French inflation, meanwhile, unexpectedly slowed last month. Consumer prices in France rose 6.7% in December from a year ago after record increases of 7.1% in October and November. That came as a relief considering that economists were expecting inflation to accelerate to 7.3% in the final month of 2022, in part due to the government beginning to phase out fuel discounts.
Tesla announced at the start of last week that it handed 405,278 vehicles to customers last quarter, missing analyst estimates for 420,760 deliveries despite taking the unusual step of offering big incentives in its two biggest markets, China and the US. While the total was a quarterly record for Tesla, the firm opened two new assembly plants last year and still came up short on its goal to expand deliveries by 50% – the average annual growth rate the company has said it expects to achieve over multiple years.
Tesla’s quarterly delivery figures are widely seen as a barometer for EV demand generally, so its disappointing update could reinforce demand concerns that played a role in sending the EV-maker’s stock down 65% last year. Investors are worried that higher interest rates, an economic slowdown, and rising EV competition could crimp demand for Tesla’s models in 2023. Another data point fueling those demand concerns is that Tesla’s production outpaced deliveries for the third straight quarter: the company produced 439,701 vehicles in the fourth quarter, exceeding deliveries by 34,423 units.
In other news, Amazon announced last week that it’s laying off more than 18,000 employees – the biggest reduction in its history.
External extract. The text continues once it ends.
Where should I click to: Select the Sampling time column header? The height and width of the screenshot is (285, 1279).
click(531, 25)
The cuts, which represent about 1% of Amazon’s employees, will be concentrated in the firm’s corporate ranks, mostly Amazon’s retail division and human resources functions (e.g. recruiting). It joins other tech giants in making major cuts as the tech-industry slump deepens. Salesforce, for example, also announced job cuts last week with the plans to eliminate about 10% of its workforce. The latest moves come after the tech industry announced more than 80,000 job cuts last year, according to consulting firm Challenger, Gray & Christmas.
The new year brought some much-needed good news for energy users. A warmer-than-expected start to winter across large parts of the world is easing fears of a natural gas crisis that had been predicted to trigger power outages and pressure energy bills. Forecasts at the start of last week pointed to temperatures above seasonal norms for most of Europe for two weeks, while China (the world’s biggest gas importer) and the US expect better weather through mid-January. Japan may also start to see a spike in temperatures around mid-January.
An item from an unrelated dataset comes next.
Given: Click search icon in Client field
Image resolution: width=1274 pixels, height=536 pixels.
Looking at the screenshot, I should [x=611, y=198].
Natural gas prices around the world are plummeting on reduced fuel consumption and the weaker outlook, with US contracts tumbling in their first trading session of 2023. Last Monday also saw European gas prices briefly touch their lowest level since the outbreak of war in Ukraine. Gas storage across Europe is 84% full, far above the five-year seasonal norm of 70%, according to Gas Infrastructure Europe. Helping matters is the return of stronger winds across parts of the region. Germany, for example, produced a near-record amount of wind power last Wednesday.
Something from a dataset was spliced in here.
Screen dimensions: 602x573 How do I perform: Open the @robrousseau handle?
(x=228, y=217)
The fourth-quarter earnings season officially kicks off in the US, with four major banks scheduled to announce their latest earnings. The economic calendar is quite light, but there are still some key releases happening this week, namely US CPI.
- Monday: Eurozone unemployment rate (November)
- Tuesday: French and Spanish industrial production (November)
- Wednesday: Italian retail sales (November)
- Thursday: US inflation (December)
- Friday: UK GDP (November). Earnings: Bank of America, Citigroup, JPMorgan Chase, Wells Fargo.